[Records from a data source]
[Start of Attachment]
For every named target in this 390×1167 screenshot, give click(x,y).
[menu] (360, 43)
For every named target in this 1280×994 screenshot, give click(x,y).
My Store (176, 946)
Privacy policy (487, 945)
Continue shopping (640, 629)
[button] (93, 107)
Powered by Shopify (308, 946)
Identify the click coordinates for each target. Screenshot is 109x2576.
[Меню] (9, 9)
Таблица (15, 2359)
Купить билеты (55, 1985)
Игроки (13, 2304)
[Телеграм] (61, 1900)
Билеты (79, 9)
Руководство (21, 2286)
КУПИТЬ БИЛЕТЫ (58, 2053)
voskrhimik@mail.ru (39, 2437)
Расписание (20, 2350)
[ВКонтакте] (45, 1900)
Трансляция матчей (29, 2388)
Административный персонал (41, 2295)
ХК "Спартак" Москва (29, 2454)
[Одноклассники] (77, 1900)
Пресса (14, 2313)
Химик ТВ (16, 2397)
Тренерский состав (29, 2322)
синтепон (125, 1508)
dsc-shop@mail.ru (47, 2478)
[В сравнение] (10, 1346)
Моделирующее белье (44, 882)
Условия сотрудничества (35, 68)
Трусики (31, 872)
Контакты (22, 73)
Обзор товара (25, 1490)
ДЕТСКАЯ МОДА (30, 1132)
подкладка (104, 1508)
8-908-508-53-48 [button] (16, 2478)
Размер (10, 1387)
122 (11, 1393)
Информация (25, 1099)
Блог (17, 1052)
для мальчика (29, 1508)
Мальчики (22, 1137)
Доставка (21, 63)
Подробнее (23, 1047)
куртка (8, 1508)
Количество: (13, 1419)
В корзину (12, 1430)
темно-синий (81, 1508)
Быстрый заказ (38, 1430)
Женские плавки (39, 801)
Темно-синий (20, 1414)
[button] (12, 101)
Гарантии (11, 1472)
[End of Attachment]
■ Task description ■
Using the entries above, find all lines with "every". Copy them.

■ Answer space ■
For every named target in this 390×1167 screenshot, give click(x,y).
For every named target in this 1280×994 screenshot, give click(x,y).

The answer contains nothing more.